Свое задание тут же получит и мать. Забарабанит кнутовищем по наличнику рыжебородый и суровый бригадир, «наряжая» мать на работу, в этот раз в колхозные амбары на сортировку зерна. И будет она там дотемна. Будет крутить вручную веялку часов десять подряд, пока не онемеют руки. Но идти туда стремится каждая женщина, так как там горсти три-четыре «охвостья» от зерна можно за пазуху украдкой прихватить, с лебедой размешать – хлеб на день будет детишкам.
В другое время, по сезону, мать будет уходить в колхоз каждый день на разные работы: пахать, впрягаясь вместе с подружками в соху, готовить плантации для посадки махорки, потом ее выращивать; то жать серпом рожь, то косить, скирдовать сено. Приходила, вернее, прибегала, уставшая и бросалась в омут домашних дел.
Мать непрестанно думала о еде для нас. Главный дефицит был хлеб. На трудодни, заработанные в колхозе матерью, братом Виктором и сестрой Раисой (им было по 13-15 лет, потом подключился в десятилетнем возрасте и я), давали по 50-100 граммов на один трудодень. Получалось максимум мешка 2-3. На восемь ртов – это ничто. Поэтому, по совету матери, мы готовили на всю зиму добавки: лебеду, липовые листья, желуди, березовые сережки, которые, размолов, добавляли в муку, чтобы испечь хлеб. Непременным занятием был сбор колосков на скошенных колхозных ржаных полях. Осенью делать этого было нельзя: колоски собирали для колхоза пионеры и комсомольцы, а вот что оставалось, а не оставалось почти ничего, ранней весной, едва сходил снег, мы, утопая в раскисшем поле, как «золотинки», искали драгоценные колоски. За день набирали штук по 100, с которых могло быть горсти две зерна. И столько же муки. Это было богатство, из которого мать варила нам вкусный кулеш. Но это удавалось редко. Особенно напряженными были летние дни. Материнский приказ – «Летний день год кормит» – работал на всю катушку. Мы, детвора, не вылезали из леса: собирали грибы, солили, сушили их; несли орехи, ягоды, различные возможные «добавки» к хлебу. Заготавливали и сдавали в районную аптеку лекарственные травы, получая за это какие-то деньги. И кто постарше, еще работали в колхозе, чтобы иметь что-то и оттуда. И все равно жили впроголодь. А часто – просто без еды. Опухали и отекали. Несколько раз спасала от смерти пусть небольшая, но социальная помощь из райсобеса – как семье погибшего: несколько килограммов муки и жмыха. Особенно тяжелой была вторая половина зимы. Весной полегче: переходили на подножный корм – ели щавель, «матрешки», коневник, первые весенние грибы.
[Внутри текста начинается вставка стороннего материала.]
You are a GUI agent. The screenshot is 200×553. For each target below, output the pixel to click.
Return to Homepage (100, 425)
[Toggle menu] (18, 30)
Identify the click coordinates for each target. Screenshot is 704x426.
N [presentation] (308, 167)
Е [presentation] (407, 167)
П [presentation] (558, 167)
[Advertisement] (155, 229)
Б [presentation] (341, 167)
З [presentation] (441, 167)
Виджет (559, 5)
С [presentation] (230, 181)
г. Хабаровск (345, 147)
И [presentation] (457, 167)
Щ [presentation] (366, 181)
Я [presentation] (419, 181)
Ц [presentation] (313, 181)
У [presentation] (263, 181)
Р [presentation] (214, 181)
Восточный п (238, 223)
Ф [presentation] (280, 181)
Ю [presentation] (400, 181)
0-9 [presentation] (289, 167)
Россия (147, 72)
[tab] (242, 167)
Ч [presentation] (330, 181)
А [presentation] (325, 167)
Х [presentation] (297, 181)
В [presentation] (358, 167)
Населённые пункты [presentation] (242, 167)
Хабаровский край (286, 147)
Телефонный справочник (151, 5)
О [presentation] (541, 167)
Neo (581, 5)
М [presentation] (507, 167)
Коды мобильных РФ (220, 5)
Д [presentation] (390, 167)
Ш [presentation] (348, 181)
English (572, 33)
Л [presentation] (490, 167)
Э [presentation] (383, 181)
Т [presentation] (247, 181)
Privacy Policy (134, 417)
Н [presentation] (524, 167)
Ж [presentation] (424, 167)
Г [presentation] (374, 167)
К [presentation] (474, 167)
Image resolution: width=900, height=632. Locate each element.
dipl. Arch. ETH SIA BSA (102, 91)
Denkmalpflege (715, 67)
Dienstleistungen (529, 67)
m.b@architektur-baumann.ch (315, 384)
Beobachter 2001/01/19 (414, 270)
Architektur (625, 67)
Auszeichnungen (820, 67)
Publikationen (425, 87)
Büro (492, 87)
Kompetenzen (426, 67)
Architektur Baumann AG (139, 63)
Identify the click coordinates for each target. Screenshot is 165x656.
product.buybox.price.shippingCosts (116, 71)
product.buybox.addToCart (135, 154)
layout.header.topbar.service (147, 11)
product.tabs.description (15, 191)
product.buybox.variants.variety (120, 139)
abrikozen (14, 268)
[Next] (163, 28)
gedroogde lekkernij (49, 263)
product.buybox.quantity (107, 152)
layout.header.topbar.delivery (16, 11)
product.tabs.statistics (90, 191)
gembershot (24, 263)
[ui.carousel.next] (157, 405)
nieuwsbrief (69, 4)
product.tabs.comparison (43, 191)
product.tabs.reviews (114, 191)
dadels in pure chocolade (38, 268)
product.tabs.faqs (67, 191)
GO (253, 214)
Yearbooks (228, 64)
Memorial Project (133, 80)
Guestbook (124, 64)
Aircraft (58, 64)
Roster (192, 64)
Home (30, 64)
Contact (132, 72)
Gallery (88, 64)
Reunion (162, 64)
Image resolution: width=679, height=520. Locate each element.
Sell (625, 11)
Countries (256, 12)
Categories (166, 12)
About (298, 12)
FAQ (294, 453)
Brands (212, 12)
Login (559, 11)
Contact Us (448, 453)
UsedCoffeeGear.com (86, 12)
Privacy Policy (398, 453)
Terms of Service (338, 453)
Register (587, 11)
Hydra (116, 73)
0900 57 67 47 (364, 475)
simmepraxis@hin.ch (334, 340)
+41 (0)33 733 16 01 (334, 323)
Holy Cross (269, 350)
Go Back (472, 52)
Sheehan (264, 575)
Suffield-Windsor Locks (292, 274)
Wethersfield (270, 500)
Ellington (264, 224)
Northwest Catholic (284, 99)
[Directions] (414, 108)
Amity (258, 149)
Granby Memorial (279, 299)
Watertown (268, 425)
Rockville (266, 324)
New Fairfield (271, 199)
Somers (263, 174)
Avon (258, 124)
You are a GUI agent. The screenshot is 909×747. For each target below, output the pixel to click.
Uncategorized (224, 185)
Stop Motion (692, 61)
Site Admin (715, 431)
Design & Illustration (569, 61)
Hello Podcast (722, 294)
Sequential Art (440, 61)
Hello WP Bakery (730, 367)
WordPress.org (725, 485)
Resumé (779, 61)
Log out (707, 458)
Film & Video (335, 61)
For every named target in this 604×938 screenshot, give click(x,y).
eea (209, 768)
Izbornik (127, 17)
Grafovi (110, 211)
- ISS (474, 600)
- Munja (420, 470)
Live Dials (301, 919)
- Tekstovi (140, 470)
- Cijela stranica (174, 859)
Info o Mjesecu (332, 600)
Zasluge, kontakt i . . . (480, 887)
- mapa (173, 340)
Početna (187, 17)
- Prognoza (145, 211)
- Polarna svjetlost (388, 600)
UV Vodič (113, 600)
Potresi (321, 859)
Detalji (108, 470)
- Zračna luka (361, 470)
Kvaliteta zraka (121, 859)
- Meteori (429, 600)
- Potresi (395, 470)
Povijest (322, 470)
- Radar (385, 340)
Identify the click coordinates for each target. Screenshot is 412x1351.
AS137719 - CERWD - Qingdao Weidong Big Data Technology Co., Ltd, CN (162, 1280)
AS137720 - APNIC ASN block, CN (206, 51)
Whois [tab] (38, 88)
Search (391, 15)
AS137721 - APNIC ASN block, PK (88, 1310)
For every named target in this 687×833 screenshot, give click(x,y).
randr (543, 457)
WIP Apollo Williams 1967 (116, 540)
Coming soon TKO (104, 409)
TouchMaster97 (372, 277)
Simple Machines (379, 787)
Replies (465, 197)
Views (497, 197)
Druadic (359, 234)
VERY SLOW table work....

Шел сорок шестой год. Казалось, главное позади, войне конец. Пришел с фронта старший брат, и чтобы иметь «живую копейку», стал работать в школе. Но это не спасало. За войну мать вынуждена была выменивать на еду все, что было из одежды ее и отца. Последним пошло на обмен отцовское ружье, за которое дали 6 мер картошки. Но этого хватало лишь на посадку. Была весна. Уже зеленела трава. Выгнали на луга стадо. А мать вдруг решила продать корову. Это казалось безрассудным: зима позади, корм – дармовой. Но это был единственный выход. В доме был целый лазарет: четверо из восьми детей, самых маленьких, уже неделю лежали опухшие от голода. Спасение было одно – хлеб. Причем, настоящий, из ржи или пшеницы, то есть чистый белок.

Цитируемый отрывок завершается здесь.